## WRITTEN EXERCISE 1
Answer these from the essay below:
(a) Which two sitcom fathers does the writer name?
(b) What does the writer have in place of Da Vinci's notebooks?
(c) What was the writer's rebellion against?

## EXCERPT TO READ
(begin)

Failure became the early level of mastery, stripped of the visual reward. In games, you get LEVEL UP! screens and victory sound effects. In life, progress is invisible. The hit feedback is subtle— you notice less friction, better flow, cleaner outcomes. I started viewing creative growth like a long-form RPG: die, respawn, retry.


My Secret Ambition

I rarely say this out loud, but my secret ambition is to be a modern-day Da Vinci. Da Vinci had his notebooks; I have novels. He drew and theorized across disciplines. I write, draw, compose, build apps, and explore the interface between humanity and technology.

It’s not about being smart. It’s about emotional discipline— the skill of being honest with yourself. I’ve learned to identify when something isn’t working, to adapt quickly, to learn the next necessary skill without shame. I self-audit constantly. It’s not fun, but it’s always.


The Rebellion Against Mediocrity

When I was a kid, I looked around and saw adults who had stopped trying. Sitcom fathers like Homer Simpson and Al Bundy were the cultural mascots of stagnation— men who settled for smallness. Even as a child, I could feel the resignation radiating from that generation. I wanted no part of it.

My rebellion wasn’t against authority. It was against sedation. I refused to coast. I wanted to see how far I could go— how much of my curiosity I could turn into real skill, real stories, real worlds and impact. I wanted to prove that adulthood doesn’t have to mean slowing down.

(end)

## RECORDS FOR THE TASK
(begin)

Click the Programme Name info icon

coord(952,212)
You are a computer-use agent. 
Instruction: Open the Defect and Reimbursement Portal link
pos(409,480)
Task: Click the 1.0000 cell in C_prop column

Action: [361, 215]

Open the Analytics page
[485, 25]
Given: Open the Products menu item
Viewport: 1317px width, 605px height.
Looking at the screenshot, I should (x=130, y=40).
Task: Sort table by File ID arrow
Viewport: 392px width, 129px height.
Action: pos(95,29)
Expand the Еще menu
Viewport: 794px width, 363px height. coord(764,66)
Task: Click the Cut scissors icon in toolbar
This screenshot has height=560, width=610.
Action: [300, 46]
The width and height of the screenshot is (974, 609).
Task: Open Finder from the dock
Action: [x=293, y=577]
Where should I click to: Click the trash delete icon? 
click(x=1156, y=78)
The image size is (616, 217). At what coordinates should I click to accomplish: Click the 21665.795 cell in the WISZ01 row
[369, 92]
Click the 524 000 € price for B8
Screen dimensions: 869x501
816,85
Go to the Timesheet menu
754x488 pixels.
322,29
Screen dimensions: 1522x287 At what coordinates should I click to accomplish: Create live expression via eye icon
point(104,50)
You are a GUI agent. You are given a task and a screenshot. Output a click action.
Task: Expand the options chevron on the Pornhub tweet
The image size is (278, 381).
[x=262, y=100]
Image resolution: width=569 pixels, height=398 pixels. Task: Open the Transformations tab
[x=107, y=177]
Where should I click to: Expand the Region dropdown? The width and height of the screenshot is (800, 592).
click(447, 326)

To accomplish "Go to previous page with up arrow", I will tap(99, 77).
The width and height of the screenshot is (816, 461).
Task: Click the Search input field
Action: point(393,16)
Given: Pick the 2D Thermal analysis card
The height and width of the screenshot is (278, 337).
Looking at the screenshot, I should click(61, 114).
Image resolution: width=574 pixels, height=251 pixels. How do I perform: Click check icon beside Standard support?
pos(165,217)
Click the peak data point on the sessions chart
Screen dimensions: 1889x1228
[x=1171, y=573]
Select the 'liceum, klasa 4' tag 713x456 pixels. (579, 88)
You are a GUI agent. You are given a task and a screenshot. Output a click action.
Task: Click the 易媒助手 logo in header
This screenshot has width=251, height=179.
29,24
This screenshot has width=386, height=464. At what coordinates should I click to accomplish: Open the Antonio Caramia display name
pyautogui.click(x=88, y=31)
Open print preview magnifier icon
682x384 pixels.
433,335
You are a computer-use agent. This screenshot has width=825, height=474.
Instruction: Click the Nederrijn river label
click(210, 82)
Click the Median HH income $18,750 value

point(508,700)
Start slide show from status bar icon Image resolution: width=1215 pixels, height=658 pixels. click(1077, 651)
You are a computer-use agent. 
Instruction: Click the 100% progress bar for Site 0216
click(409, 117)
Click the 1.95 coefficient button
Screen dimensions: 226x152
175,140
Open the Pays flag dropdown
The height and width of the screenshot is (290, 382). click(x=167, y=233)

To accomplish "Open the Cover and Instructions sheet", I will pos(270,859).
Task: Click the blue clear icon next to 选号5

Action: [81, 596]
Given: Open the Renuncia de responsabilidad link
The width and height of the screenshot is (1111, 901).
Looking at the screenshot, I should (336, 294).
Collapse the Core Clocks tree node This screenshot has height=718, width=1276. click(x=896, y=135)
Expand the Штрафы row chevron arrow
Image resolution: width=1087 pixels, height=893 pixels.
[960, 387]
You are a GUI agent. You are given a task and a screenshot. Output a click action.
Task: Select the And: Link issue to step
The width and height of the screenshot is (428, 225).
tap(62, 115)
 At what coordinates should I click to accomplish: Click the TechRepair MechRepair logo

(end)

## WRITTEN EXERCISE 2
Output the listing between the lines holding "Screen dimensions: 1522x287" and "[x=107, y=177]", inclusive, as a CSV with the columns request and click. Give one row per request, with the request text and its answer each in a single quoted field and any line breaks replaced by spaces.

## FULL SOLUTION 1
(a) Homer Simpson and Al Bundy
(b) Novels
(c) Sedation

## FULL SOLUTION 2
request,click
"Screen dimensions: 1522x287 At what coordinates should I click to accomplish: Create live expression via eye icon","point(104,50)"
"You are a GUI agent. You are given a task and a screenshot. Output a click action. Task: Expand the options chevron on the Pornhub tweet The image size is (278, 381).","[x=262, y=100]"
"Image resolution: width=569 pixels, height=398 pixels. Task: Open the Transformations tab","[x=107, y=177]"